Os aspectos de "Diálogo" e de "Encontro" são ainda mais explícitos na descrição do 4º mandamento (Êxodo 20:8-11):

1) Relacionamento, encontro e diálogo com Deus: "Lembrá-te do dia de sábado para o santificar" (Êxodo 20:8), ou seja, o homem é chamado a dedicar esse dia totalmente a Deus. "Seis dias trabalharás e farás toda a tua obra. Mas o sétimo dia é o sábado do Senhor teu Deus" (Êxodo 20:9-10).
2) Relacionamento, encontro e diálogo com o "Próximo" e a "Natureza": "Não farás nenhum trabalho, nem tu, nem teu filho, nem tua filha, nem teu servo, nem a tua serva, nem o teu animal, nem o forasteiro das tuas portas para dentro" (Êxodo 20:10). Todos se acham descritos aqui, implicando assim que o Shabat é um mandamento de comunhão universal. A cessação de trabalho proveria tempo livre, tempo a ser gasto na adoração de Deus e também no encontro de um com o outro: Pais e filhos (encontro em família); senhores e servos (promovendo o respeito e igualdade humana); homem e animais (promovendo o respeito e cuidado pelos animais e nos lembrando que eles como nós também são criaturas de Deus); israelita e estrangeiro (indicando a unidade da humanidade e sua igualdade diante de Deus).
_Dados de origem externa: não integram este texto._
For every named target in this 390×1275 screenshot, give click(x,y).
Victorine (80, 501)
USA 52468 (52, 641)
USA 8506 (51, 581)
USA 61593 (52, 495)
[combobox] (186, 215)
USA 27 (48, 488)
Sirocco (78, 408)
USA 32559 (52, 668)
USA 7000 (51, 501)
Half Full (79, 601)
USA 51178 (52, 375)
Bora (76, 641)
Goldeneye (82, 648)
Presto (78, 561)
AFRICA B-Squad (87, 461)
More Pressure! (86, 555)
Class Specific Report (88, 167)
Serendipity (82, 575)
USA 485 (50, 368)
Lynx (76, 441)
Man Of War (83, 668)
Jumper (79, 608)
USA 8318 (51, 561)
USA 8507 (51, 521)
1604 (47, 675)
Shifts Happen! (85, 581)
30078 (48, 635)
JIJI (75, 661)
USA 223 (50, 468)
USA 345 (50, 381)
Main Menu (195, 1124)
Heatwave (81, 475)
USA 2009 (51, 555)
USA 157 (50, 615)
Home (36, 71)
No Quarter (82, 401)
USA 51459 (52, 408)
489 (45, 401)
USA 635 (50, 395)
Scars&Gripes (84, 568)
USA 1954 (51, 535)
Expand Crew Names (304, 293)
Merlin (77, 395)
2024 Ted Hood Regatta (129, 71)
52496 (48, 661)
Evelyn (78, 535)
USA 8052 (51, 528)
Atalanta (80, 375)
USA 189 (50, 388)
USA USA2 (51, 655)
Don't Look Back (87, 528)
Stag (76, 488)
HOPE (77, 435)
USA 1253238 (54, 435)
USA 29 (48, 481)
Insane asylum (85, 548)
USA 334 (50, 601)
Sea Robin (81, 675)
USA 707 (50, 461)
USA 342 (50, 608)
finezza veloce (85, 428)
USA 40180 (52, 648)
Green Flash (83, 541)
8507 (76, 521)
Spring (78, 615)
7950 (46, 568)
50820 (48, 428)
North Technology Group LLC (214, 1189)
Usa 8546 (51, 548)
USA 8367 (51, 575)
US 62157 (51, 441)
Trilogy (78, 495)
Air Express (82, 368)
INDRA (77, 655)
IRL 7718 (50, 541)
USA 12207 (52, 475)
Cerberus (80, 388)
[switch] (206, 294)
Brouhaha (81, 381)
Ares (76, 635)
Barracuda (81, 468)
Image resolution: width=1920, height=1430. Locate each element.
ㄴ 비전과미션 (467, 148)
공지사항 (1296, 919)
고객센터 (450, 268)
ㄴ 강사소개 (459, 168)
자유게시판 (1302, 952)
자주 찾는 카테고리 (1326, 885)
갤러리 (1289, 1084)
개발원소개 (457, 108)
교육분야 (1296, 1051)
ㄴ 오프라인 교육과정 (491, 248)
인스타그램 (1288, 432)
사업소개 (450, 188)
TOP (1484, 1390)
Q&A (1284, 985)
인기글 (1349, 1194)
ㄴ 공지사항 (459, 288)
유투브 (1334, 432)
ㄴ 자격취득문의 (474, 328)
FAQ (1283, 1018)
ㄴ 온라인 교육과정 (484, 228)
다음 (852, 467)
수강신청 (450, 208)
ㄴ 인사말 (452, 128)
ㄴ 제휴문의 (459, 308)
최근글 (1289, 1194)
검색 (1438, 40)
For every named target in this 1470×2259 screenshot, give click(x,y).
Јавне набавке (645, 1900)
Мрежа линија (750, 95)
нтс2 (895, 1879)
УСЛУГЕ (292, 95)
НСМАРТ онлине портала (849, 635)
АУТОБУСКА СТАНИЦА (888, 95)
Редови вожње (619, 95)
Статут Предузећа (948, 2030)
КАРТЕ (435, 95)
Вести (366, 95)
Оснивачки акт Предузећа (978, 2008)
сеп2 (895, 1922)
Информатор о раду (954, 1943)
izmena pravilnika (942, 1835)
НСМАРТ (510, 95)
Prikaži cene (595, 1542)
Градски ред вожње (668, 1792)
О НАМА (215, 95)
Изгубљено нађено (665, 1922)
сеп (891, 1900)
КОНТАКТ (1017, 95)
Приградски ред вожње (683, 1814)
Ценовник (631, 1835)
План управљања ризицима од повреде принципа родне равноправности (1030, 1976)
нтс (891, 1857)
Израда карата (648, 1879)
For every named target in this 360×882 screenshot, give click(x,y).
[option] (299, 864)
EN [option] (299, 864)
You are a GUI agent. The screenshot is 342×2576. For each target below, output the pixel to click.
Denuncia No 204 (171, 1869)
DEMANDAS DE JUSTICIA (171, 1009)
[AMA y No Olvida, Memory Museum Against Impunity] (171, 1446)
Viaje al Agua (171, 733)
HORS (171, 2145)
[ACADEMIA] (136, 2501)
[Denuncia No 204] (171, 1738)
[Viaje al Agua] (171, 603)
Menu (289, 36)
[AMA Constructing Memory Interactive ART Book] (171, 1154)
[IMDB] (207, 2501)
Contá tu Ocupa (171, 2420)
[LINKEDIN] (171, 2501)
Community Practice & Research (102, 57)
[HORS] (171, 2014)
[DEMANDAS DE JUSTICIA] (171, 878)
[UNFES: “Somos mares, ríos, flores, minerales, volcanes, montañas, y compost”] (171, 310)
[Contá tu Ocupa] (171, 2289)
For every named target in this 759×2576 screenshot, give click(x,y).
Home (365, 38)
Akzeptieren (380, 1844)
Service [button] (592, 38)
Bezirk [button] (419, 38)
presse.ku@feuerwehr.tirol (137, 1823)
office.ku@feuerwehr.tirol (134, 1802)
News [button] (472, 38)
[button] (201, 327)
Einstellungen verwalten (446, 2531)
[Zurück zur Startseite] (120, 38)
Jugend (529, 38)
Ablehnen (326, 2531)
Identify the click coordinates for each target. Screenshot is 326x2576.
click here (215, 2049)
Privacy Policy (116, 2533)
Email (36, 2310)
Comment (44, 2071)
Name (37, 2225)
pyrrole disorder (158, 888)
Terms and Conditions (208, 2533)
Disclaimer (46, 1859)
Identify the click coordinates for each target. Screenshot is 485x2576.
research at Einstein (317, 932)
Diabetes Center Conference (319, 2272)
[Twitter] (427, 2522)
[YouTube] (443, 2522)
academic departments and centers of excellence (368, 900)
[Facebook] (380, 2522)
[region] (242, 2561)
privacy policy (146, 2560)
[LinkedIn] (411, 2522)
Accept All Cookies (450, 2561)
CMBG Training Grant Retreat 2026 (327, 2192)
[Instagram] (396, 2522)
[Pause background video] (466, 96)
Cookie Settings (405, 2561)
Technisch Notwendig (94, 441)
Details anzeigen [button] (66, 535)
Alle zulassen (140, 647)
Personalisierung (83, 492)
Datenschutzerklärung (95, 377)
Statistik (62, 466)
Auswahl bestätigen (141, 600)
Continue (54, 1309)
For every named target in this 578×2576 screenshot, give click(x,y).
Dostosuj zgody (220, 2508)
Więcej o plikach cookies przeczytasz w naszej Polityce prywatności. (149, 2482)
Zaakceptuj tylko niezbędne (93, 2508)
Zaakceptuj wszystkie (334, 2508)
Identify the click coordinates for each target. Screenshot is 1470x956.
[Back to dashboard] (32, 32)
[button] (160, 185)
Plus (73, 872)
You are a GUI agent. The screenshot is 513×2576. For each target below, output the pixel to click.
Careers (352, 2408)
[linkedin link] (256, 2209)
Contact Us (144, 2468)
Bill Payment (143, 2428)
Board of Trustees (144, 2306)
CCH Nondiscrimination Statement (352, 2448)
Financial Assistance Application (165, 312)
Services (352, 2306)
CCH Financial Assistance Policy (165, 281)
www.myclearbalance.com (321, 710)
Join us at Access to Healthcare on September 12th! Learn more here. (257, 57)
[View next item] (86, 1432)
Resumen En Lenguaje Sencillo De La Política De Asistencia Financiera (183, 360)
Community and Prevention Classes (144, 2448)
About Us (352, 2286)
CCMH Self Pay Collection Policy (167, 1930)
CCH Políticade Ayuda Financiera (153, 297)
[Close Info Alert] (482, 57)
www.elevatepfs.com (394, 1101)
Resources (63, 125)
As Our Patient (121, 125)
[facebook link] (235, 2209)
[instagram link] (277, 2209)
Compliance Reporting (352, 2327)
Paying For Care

Tudo isto deveria ocorrer "das tuas portas para dentro", no lugar mais íntimo do ser humano, sua habitação, seu lar.

O Shabat na Bíblia é assim a epítome da comunhão, do encontro, do momento para o diálogo: Com Deus, com os homens, com a natureza. Nisto, o Shabat resume em si a essência mesmo dos mandamentos: Amar a Deus sobre todas as coisas (Deuteronômio 6:5) e ao próximo como a si mesmo (Levítico 19:34).

Essa idéia relacional, intimamente ligada ao Shabat, aparece claramente explorada em outros textos da Bíblia. Em Isaías 58, por exemplo, a busca e dedicação a Deus, aqui representada pela prática do jejum (Isaías 58:1-5), aparece ligada à prática do bem ao necessitado e aflito, ou seja ao próximo (Isaías 58:6-10), à contribuição humana para a redenção do mundo, o Tiqum haOlam (Isaías 58:11-12), e à guarda do Shabat (Isaías 58:13-14).

3. O Shabat e o Diálogo a Partir da Perspectiva Judaica:

Ao abordar esse tema aqui, o faço como um leitor da literatura judaica sobre a questão. Nessa análise da perspectiva judaica, tanto tradicional como moderna, acerca do Shabat, creio que podemos encontrar vários elementos básicos que fazem do Shabat uma plataforma privilegiada para um diálogo interreligioso.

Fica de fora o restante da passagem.